→ Aufgabe 1
Prüfe, ob die Aussagen (a) bis (c) mit dem Dokumentausschnitt übereinstimmen. Antworte jeweils mit Ja oder Nein und zitiere die entscheidenden Worte wörtlich.
(a) Auch das Beobachten einer Gewalttat kann zu einem Trauma führen.
(b) Etwa die Hälfte der traumatisierten Menschen benötigt Traumatherapie.
(c) Bei einem traumatischen Erlebnis ist Kämpfen oder Flüchten möglich.
→ Aufgabe 2
Welche Naturkatastrophen nennt der Dokumentausschnitt als Beispiele? Führe sie vollständig auf.

→ Dokumentausschnitt

■ ■ ■ ■ ■

Trauma – Traumafolgen – Traumatherapie

Szenen aus dem Buch der „Traumvater“ von Peter Reich, zusammengestellt von
Anselm Wolfgang Kicher:

Als Trauma bezeichnet man ein außergewöhnliches Erlebnis,

  • das plötzlich auftritt, das nicht vermeidbar ist
  • es stellt eine lebensbedrohliche Gefahr dar
  • ein Mensch muss diese Gewalterfahrung über sich ergehen lassen,
  • kämpfen oder flüchten ist nicht möglich
  • ebenso kann das Miterleben/Beobachten einer Gewalttat zum Trauma führen.

Solche Erlebnisse bewirken einen Schock, es kommt zu Existenzangst, Hilflosigkeit, Ohnmacht, Orientierungslosigkeit, Entsetzen, Panikreaktionen.

Das Nervensystem wird überlastet. Energetisch wird die Lebenskraft blockiert – wie eingefroren, hilflos und ausgeliefert denkt ein Mensch in dieser Situation an den nahenden Tod.

Abgekoppelt von der Realität können auftreten: Schwindel, Sprach- und Gefühllosigkeit, Schmerzunempfindlichkeit, geistiges Wegtreten.

Diese Erfahrungen können schwerwiegende Folgen haben und lange andauern. Schätzungsweise können ca. 2/3 der traumatisierten Menschen diese Erfahrungen selbst bewältigen, ca. 1/3 benötigt Traumatherapie, um wieder zu einem bewussten und selbstbestimmten Leben zu kommen.

Lebensbedrohliche Erlebnisse die zu einem Trauma führen können:

  • Unfälle und Ereignisse mit starken Körpereinwirkungen (z.B. Verkehrs-, Sport-, Berufsunfälle, Stürze, Vergiftungen, Drogen)
  • körperliche Gewaltanwendungen und Angriffe von Menschen und Tieren (Vergewaltigung, Raubüberfall, Kampfhund)
  • Krankheiten und operative Eingriffe (z.B. Knochenbrüche, Operationen, Krebs)
  • Emotionale Traumata, Verlust (z.B. Verlassenwerden vom Partner, Todesfall in der Familie, einen schweren Unfall miterleben bzw. aus der Nähe beobachten)
  • Existenzbedrohende Situationen (z.B. Ersticken, Ertrinken, vorgeburtlicher Stress wie Eingriffe im Uterus, Geburtstrauma, Beinahe-Unfall mit Flugzeug)
  • Naturkatastrophen (z.B. Feuersbrunst, Überschwemmungen, Erdbeben, Lawine)

■ ■ ■ ■ ■

→ Datensatzauszüge
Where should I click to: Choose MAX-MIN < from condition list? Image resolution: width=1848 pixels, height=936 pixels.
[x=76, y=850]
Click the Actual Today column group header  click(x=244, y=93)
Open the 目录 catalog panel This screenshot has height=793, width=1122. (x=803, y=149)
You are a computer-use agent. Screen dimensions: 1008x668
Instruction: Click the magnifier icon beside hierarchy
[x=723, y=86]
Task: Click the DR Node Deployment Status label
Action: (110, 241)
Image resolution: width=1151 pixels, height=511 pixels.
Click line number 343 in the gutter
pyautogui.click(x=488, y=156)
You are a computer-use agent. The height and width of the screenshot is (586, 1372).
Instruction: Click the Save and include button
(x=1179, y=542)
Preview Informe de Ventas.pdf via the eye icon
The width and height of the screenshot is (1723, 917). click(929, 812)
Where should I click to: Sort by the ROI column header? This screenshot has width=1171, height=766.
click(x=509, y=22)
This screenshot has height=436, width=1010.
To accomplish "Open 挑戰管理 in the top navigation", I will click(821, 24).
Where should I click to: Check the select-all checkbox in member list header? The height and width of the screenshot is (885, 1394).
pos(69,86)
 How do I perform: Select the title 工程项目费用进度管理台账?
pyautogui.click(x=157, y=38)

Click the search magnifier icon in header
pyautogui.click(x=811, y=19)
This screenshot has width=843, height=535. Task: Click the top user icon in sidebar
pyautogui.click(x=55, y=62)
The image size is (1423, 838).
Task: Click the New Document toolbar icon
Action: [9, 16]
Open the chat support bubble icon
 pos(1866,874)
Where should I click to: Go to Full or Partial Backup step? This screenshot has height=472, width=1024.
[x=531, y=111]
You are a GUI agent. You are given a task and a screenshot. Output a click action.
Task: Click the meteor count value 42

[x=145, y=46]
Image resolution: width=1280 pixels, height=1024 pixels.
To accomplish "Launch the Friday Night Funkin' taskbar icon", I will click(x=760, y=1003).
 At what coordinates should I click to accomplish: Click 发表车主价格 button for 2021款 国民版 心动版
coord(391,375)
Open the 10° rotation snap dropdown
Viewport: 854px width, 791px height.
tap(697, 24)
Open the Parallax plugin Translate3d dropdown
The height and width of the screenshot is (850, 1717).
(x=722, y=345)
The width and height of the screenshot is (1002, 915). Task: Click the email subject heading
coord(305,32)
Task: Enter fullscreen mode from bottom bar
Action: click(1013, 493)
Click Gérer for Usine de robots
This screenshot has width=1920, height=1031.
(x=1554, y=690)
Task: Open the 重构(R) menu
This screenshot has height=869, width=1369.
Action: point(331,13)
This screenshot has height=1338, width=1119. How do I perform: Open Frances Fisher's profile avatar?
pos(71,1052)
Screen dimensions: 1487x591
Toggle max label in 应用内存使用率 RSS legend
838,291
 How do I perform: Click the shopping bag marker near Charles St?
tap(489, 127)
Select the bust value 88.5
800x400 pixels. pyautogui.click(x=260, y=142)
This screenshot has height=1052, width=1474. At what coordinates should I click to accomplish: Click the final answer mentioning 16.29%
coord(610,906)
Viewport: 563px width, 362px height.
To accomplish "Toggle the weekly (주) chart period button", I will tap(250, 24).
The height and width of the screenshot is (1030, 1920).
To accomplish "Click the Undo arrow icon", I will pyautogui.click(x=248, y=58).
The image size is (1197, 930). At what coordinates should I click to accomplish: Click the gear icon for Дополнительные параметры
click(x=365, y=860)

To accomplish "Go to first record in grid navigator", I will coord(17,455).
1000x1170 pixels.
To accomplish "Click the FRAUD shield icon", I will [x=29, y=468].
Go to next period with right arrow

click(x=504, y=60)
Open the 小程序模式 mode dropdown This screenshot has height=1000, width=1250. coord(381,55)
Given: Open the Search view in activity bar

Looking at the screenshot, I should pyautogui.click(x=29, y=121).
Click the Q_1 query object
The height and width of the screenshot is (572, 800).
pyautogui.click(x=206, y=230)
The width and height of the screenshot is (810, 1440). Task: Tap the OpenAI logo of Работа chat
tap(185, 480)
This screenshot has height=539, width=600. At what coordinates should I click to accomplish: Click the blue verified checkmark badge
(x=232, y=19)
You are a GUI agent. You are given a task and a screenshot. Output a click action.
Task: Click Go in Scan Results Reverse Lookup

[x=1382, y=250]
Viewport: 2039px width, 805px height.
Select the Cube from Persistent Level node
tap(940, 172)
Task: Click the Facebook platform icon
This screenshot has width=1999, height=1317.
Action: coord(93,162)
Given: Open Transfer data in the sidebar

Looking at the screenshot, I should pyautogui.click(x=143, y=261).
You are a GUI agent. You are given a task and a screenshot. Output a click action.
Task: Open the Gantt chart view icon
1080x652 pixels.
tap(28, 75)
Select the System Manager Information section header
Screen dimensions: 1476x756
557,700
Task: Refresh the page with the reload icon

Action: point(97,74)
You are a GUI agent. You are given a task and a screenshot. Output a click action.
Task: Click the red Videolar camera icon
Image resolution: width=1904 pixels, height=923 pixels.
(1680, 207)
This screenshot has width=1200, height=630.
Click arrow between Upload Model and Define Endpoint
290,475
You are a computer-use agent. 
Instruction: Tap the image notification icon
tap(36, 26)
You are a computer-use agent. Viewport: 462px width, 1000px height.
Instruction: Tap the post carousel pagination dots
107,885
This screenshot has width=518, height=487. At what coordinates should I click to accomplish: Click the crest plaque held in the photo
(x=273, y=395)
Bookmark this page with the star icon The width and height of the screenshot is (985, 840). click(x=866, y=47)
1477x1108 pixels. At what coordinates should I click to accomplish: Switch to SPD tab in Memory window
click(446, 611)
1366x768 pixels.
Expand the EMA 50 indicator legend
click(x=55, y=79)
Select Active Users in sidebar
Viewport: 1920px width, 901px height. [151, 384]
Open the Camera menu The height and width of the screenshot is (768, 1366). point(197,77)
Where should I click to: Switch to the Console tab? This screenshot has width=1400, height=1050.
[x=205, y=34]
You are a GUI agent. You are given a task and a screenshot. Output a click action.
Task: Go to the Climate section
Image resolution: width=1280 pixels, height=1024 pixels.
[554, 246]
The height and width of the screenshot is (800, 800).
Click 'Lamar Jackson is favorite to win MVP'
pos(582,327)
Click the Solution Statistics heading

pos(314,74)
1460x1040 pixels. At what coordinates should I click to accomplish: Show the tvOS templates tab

■ ■ ■ ■ ■

→ Erwartete Antwort 1
(a) Ja: „ebenso kann das Miterleben/Beobachten einer Gewalttat zum Trauma führen.“
(b) Nein: „ca. 1/3 benötigt Traumatherapie“
(c) Nein: „kämpfen oder flüchten ist nicht möglich“

→ Erwartete Antwort 2
- Feuersbrunst
- Überschwemmungen
- Erdbeben
- Lawine